As concerns the methodology of our study, we regard the population-based design as a strength. The long-term follow-up of an unselected cohort provides knowledge on treatment and survival from glioblastoma, including the establishment of long-term survival rates, and the inclusion period ensured that all included patients were diagnosed with glioblastoma after the implementation of the current standard treatment. Other strengths were the low dropout rate of only one patient (0.3%), and the detailed clinical information on treatment and complications available in all patients within a common patient record system throughout the region. Among the limitations of the study was the lack of molecular analyses. Furthermore, performance status was not sufficiently described in medical records and not applicable to validated screening tools. To counteract this, comorbidity burden, cognitive impairment and gait dysfunction were included in the analyses. In addition, surgical resection was not classified into degree of resection; hence, the survival curves did not differentiate between macroscopic complete and partial resection. The inclusion of patients with MRI-based diagnosis can be considered both a disadvantage and an advantage. To reduce the risk of incorrect inclusion of patients without glioblastoma, we included only patients when clinicians and radiologists unequivocally considered glioblastoma the most likely diagnosis. Even though biopsy is highly recommended and is standard of care, it is not always considered feasible and safe. Therefore, the inclusion of these patients provides knowledge on the diagnostic approach and survival of all patients with highly suspected glioblastoma based on MRI.

_Task 1_: Summarize the passage on the glioblastoma study's strengths and limitations in two sentences.
_Task 2_: Resume the passage on the glioblastoma study's strengths and limitations after its final sentence.
These records were taken from a separate source.

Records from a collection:
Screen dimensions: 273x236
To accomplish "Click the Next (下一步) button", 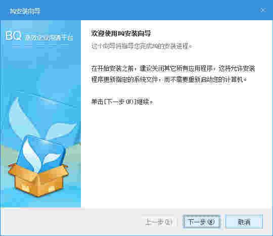I will [x=201, y=221].
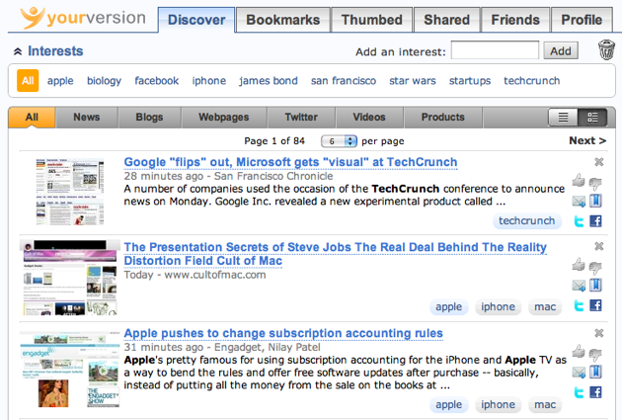
Task: Thumb down the Steve Jobs presentation article
Action: coord(595,266)
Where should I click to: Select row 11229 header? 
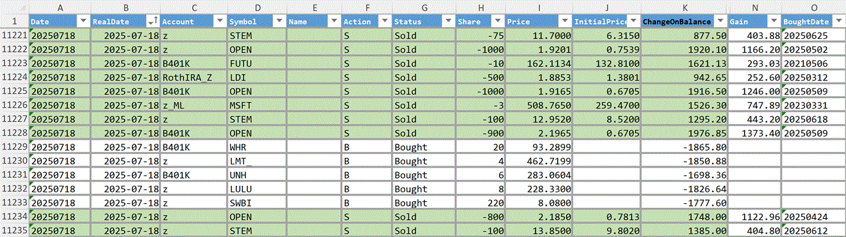tap(14, 147)
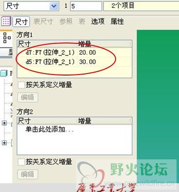Viewport: 179px width, 192px height.
Task: Click the 30.00 increment value
Action: pyautogui.click(x=87, y=62)
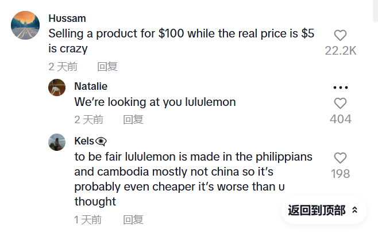Click the 22.2K like count
Image resolution: width=378 pixels, height=232 pixels.
point(340,51)
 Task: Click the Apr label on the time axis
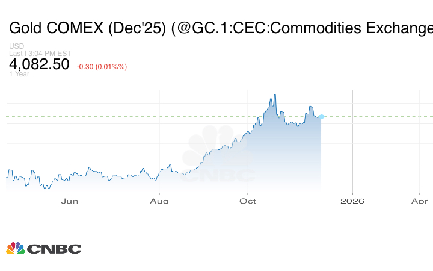pos(419,201)
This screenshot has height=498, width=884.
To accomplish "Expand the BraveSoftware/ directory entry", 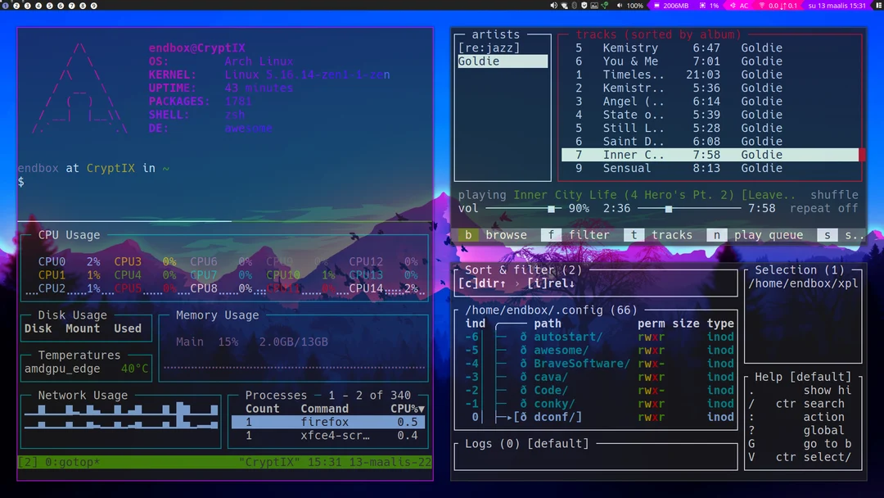I will [x=578, y=363].
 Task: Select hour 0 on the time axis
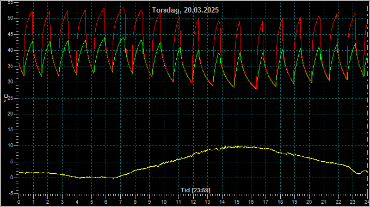tap(19, 202)
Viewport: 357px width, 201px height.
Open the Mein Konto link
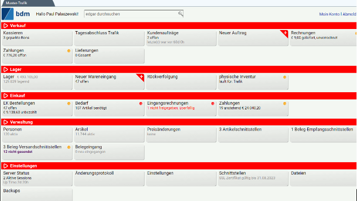(x=329, y=14)
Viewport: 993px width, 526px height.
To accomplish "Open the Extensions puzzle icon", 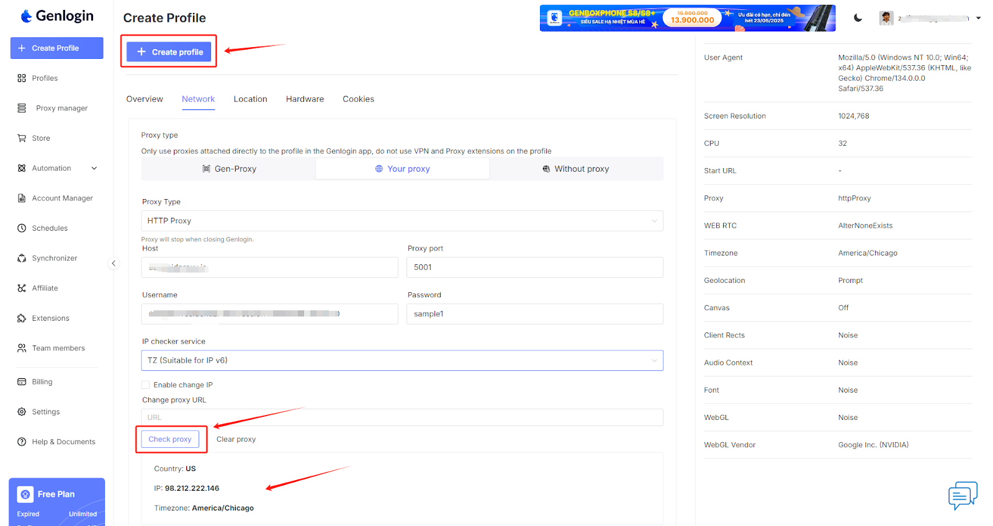I will (x=22, y=318).
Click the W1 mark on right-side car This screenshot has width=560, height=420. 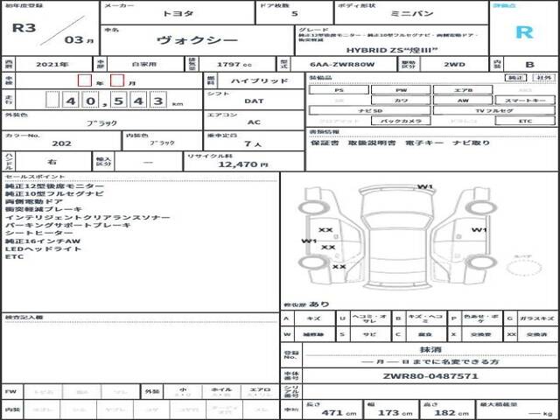[479, 230]
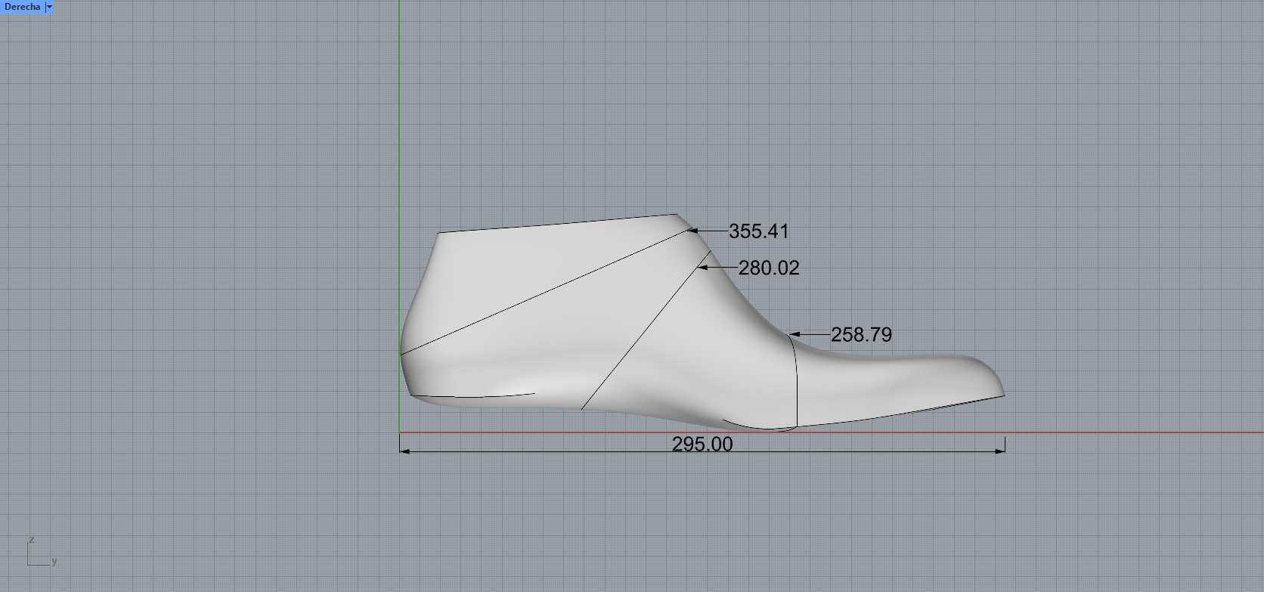Pick the 258.79 measurement annotation

pyautogui.click(x=861, y=335)
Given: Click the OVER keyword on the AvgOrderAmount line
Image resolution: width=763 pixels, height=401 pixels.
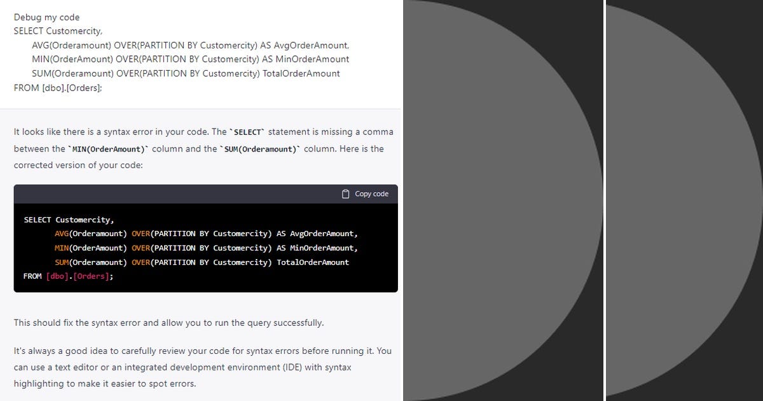Looking at the screenshot, I should [141, 234].
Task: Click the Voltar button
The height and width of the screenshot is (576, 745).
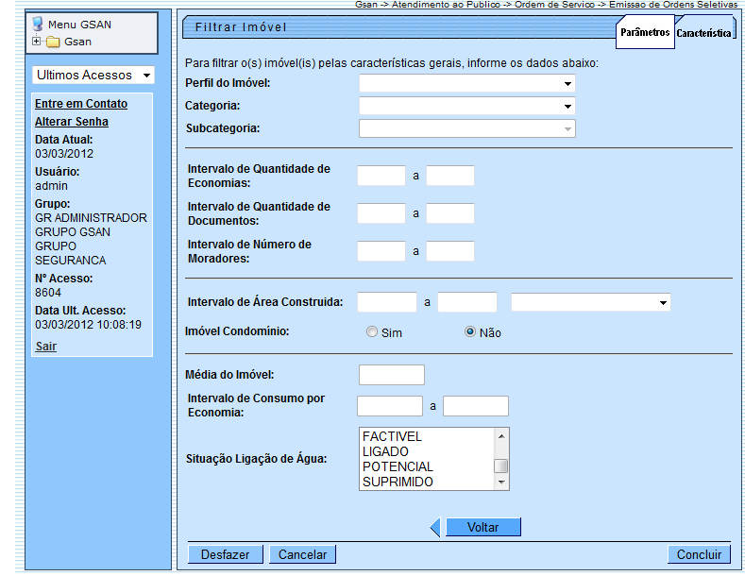Action: [483, 527]
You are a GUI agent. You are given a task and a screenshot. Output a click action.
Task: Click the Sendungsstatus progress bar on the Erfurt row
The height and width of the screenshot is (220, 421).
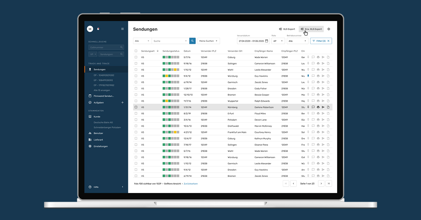click(x=170, y=113)
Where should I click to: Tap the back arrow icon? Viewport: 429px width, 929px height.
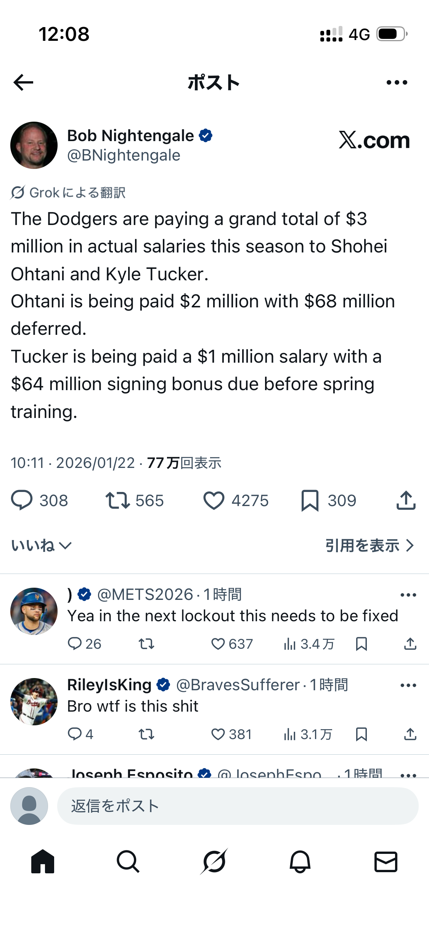pyautogui.click(x=23, y=82)
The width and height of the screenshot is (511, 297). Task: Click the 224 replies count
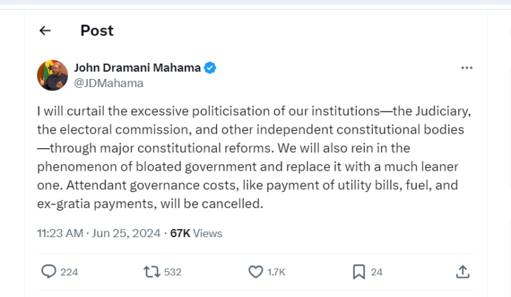[69, 272]
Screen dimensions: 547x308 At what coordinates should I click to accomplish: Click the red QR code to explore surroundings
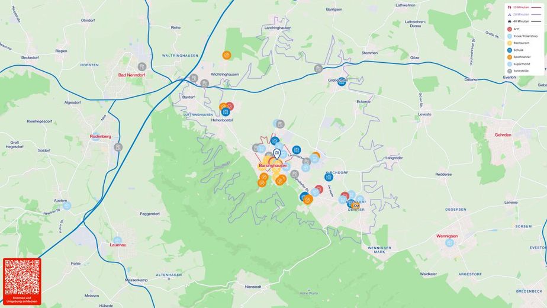point(22,281)
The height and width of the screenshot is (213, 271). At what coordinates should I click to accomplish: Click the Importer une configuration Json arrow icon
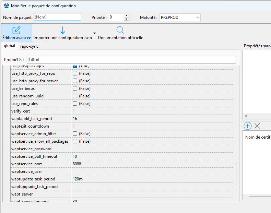click(x=63, y=30)
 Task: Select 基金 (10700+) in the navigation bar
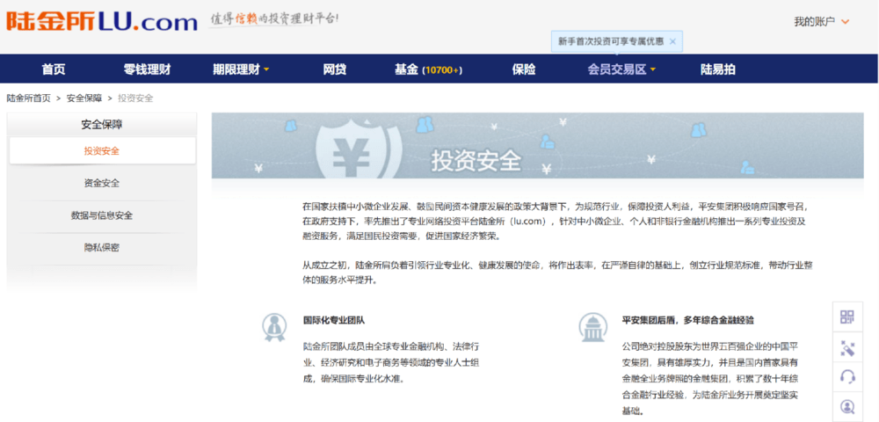pos(428,69)
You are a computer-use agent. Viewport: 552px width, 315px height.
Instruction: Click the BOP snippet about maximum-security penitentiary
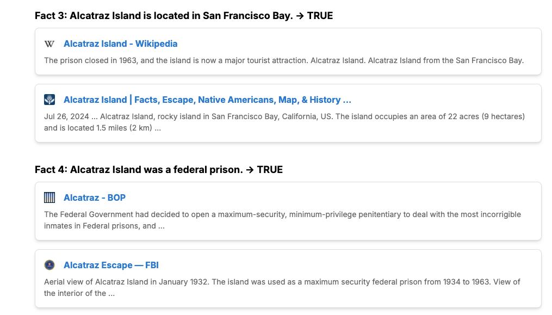282,220
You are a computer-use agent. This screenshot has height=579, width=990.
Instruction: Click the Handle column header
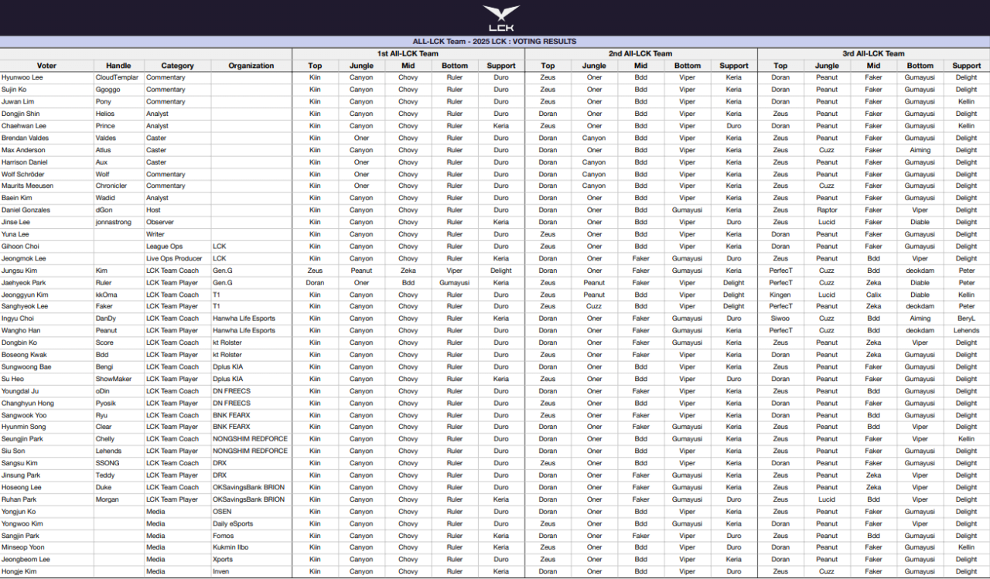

_Response area 1_: The study's population-based design, with long-term follow-up of an unselected cohort, a dropout of only one patient, and detailed clinical information for all patients, is presented as a strength. Its limitations include the lack of molecular analyses, poorly described performance status, and no classification of resection degree, while the inclusion of MRI-diagnosed patients is considered both a disadvantage and an advantage.

_Response area 2_:
In conclusion, the prognosis of glioblastoma was considerably worse in a real-world setting compared with results from clinical trials. In patients receiving treatment according to the Stupp protocol, survival rates were comparable to that achieved in clinical trials. Multivariate Cox regression demonstrated that both resection and CRT were strongly associated with better outcome. However, only two-thirds of the patients in our cohort underwent resection, and less than half of the patients received treatment according to the Stupp protocol. Our results point towards a substantial risk of undertreating patients with glioblastoma, especially in elderly patients, and a potential benefit from choosing a more aggressive treatment approach.